De ses mains, il m’écarta les cuisses avec douceur. Ses lèvres déposaient de légers baisers sur les miennes, avant de les écarter de la langue, m’offrant la caresse la plus exquise. Je repliai mes jambes et les posai sur ses épaules. Sa langue s’enfouissait dans mon intimité. Je descendis mes mains pour les poser sur sa tête. Ses cheveux étaient doux sous mes doigts. Je lui pressai la tête contre mon sexe, pour qu’il aille plus profondément. Mais il s’en dégagea.



Il rampa sur moi, laissant traîner ses doigts en une caresse appuyée. Je le vis sourire dans le noir. Sa main se posa sur mon sexe humide.

J’écartai les jambes, m’offrant à lui. Il me souleva le bassin et d’un mouvement, me pénétra en profondeur, m’arrachant un gémissement de plaisir. Je le sentais palpiter en moi, immobile, tel un serpent guettant sa proie. J’étais à sa merci. Lui seul contrôlait la situation.



Il entama un long va et vient, lent, profond, exquis. Il anticipait chacun de mes gémissements, s’arrêtant lorsque je me sentais au point d’exploser. Il me laissait un peu de temps pour respirer et reprenait sa pénétration. Mes mains glissèrent sur ses fesses et s’y agrippèrent. Je me cambrais sous ses assauts.

Il glissa ses mains sous ma taille et me souleva. Il s’agenouilla, j’étais à cheval sur ses cuisses musclées. La pénétration n’en était que plus profonde et exquise. Ses mains guidaient les mouvements de mon bassin. Ses lèvres glissèrent sur mon cou. Je me penchai en arrière pour offrir à ses lèvres avides mes tétons qui réclamaient leur lot de caresses. Ses assauts se rapprochaient, étaient de plus en plus profonds, m’arrachant des gémissements de plaisir de plus en plus intenses.



- Laisse toi aller, me murmura t’il.



Il me repoussa doucement et me fit me retourner.

Je restais à genoux. Il se glissa sous moi, son sexe frottant entre mes fesses. Il me souleva et entraîna mon bassin sur lui. Il se glissa en moi avec force et puissance. Il me guida de nouveau sur lui, gémissant à son tour. Il me laissa onduler sur lui, à mon rythme. Ses mains glissèrent de nouveau sur mon corps, l’une me caressant les seins, l’autre le sexe, titillant de nouveau mon clito.



Nos mouvements s’intensifièrent. J’attrapai ses poignets, m’accrochant à lui. Ses mains glissèrent sur mon bassin et le maintinrent contre le sien alors que nous atteignions ensemble la jouissance.

Je fermai les yeux et me laissai aller contre lui.



Je crus qu’il allait se dégager de moi, mais ses bras m’enlacèrent et me serra contre lui. Je fermai les yeux, savourant le plaisir qu’il venait de m’offrir, le sentant encore palpiter en moi.

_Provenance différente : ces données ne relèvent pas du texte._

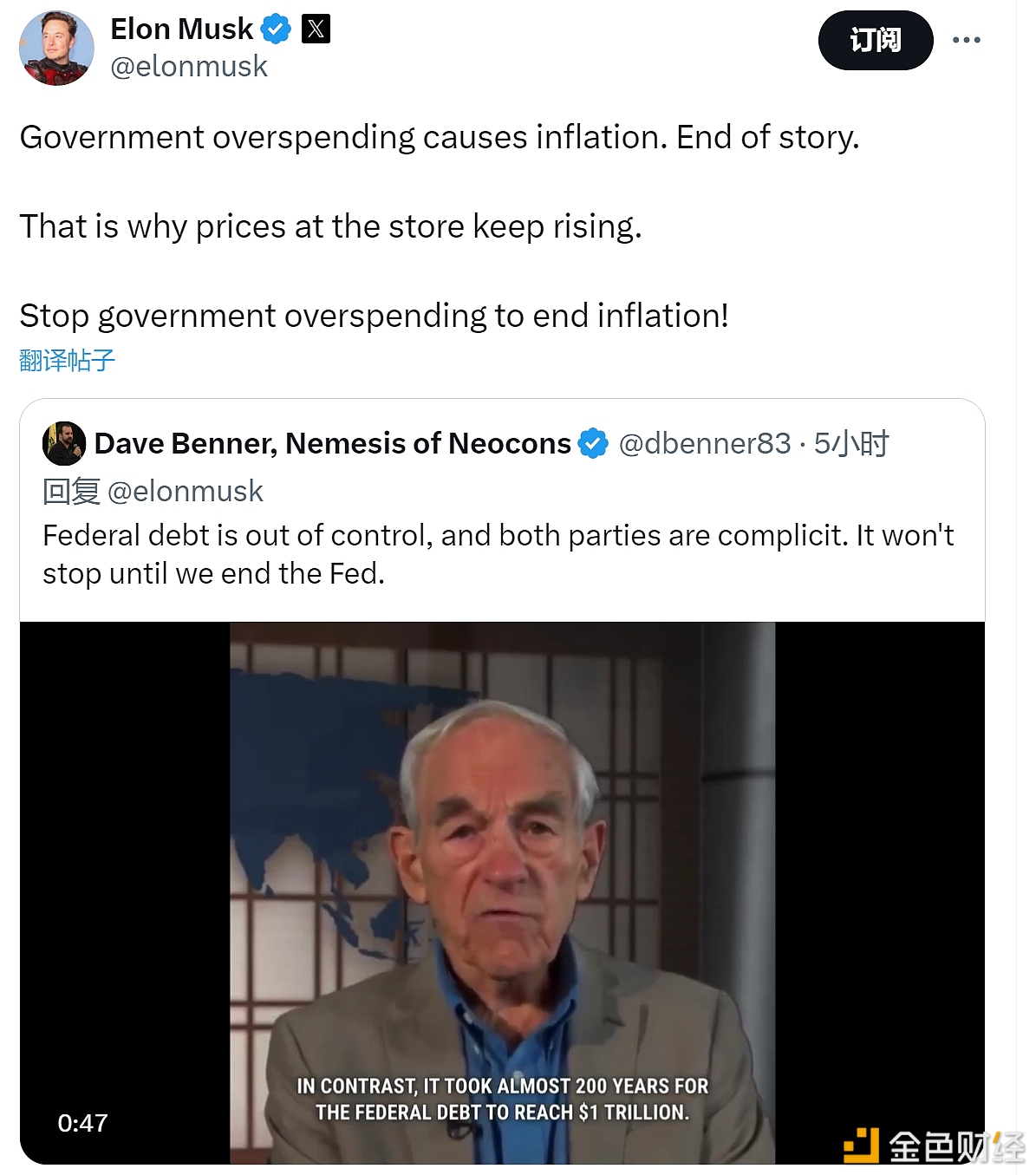Viewport: 1036px width, 1175px height.
Task: Open the quoted post text about Federal debt
Action: (498, 554)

Avec douceur, il me souleva pour se dégager de moi et attrapa mon peignoir dont il me couvrit. Il se leva, ramassa son kimono et disparut. Je poussai un profond soupir de satisfaction, de bien être. Dans un état second, je m’essuyai et me rhabillai.
Légère, je quittai le salon et rejoignis Sarah qui m’attendait avec impatience.

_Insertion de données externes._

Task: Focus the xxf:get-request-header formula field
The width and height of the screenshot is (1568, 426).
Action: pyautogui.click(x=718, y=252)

A la vue de mon sourire béat, elle avait deviné que son petit cadeau m’avait fait du bien. Nous allions sortir de l’hôtel quand une voix attira mon attention. Je m’arrêtai et me retournai. Je vis deux hommes qui parlaient au réceptionniste. Le plus grand posa sa main sur l’épaule du petit :



- Merci Daniel. Il y avait longtemps que je n’avais pas connu un tel moment.



L’autre se mit à rire :



- De rien, Tom. Tu en avais besoin.



Je vis Thomas sourire et se passer une main dans les cheveux. A ce moment, il leva la tête et nos regards se croisèrent.

Un sourire s’étira sur ses lèvres. Un mot se dessine sur ses lèvres qui avaient couru sur ma peau, quelques instants plus tôt :



- Merci.



Je souris à mon tour et lui murmurai le même merci. Ce petit rdv dans le 21 restera gravé à ma mémoire.